**PROVIDED RECORDS:**
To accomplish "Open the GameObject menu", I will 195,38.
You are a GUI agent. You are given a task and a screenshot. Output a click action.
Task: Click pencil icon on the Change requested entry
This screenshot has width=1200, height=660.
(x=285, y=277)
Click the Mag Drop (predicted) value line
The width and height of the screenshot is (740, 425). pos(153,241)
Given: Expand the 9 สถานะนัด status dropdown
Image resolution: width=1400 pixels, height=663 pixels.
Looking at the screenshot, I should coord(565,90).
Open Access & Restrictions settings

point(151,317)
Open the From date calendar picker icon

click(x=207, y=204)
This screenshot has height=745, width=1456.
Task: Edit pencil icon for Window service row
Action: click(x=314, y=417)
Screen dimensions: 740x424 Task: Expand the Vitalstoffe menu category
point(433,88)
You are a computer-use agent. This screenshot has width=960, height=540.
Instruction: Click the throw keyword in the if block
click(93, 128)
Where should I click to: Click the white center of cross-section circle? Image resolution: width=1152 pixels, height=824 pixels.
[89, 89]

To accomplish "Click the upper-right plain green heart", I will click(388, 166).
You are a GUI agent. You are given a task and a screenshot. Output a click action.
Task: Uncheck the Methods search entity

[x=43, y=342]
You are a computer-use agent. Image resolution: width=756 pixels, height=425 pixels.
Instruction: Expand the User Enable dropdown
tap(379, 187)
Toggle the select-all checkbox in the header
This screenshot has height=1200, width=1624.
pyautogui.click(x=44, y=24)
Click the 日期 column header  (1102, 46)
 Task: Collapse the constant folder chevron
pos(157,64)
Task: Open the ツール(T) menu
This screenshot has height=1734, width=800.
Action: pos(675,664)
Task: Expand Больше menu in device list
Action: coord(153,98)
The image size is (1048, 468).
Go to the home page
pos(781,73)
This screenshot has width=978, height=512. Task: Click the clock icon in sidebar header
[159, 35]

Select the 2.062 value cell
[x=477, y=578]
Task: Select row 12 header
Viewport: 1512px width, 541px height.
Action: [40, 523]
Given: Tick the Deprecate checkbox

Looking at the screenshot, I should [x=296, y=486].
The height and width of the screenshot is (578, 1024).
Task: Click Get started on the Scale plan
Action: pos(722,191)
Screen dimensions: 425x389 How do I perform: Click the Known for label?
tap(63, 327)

**WHAT YOU NEED TO DO:** Gather, from the listing above, every line carrying the word "will".

**EXERCISE RESPONSE:**
To accomplish "Open the GameObject menu", I will 195,38.
To accomplish "Click the upper-right plain green heart", I will click(388, 166).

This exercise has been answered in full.